Task statement:
Which lines of the data contain the string "agent"? Copy every one of them.

Dataset content:
:::::

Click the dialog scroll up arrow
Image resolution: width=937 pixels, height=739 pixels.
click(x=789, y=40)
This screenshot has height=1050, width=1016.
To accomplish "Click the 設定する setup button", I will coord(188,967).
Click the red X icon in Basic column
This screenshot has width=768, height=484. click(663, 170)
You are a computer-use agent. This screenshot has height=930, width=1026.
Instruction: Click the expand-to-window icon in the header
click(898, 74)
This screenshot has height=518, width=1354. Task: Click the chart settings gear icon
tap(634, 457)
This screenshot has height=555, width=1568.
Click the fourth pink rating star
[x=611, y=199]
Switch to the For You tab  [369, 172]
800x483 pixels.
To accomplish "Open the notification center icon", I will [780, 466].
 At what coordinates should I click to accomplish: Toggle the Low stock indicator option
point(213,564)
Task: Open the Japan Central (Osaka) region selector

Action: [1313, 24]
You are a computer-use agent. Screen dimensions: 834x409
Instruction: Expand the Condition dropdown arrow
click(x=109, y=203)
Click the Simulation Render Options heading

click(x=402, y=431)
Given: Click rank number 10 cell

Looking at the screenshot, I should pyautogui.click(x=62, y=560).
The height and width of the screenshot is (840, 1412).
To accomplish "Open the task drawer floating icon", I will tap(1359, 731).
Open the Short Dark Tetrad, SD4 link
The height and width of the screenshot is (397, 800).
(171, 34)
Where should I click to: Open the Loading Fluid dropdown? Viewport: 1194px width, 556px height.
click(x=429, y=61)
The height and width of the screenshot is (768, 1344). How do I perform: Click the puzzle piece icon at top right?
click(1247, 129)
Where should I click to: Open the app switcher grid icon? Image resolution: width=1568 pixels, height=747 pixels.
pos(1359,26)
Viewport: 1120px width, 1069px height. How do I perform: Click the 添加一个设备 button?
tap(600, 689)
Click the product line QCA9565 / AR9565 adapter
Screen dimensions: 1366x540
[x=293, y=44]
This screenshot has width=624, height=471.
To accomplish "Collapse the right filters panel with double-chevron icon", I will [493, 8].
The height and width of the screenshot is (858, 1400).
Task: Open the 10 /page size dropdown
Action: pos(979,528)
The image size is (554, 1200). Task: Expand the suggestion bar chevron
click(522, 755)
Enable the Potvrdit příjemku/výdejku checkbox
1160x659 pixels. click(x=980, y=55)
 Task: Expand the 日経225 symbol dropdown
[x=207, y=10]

:::::

Completed exercise:
You are a computer-use agent. This screenshot has height=930, width=1026.
You are a computer-use agent. Screen dimensions: 834x409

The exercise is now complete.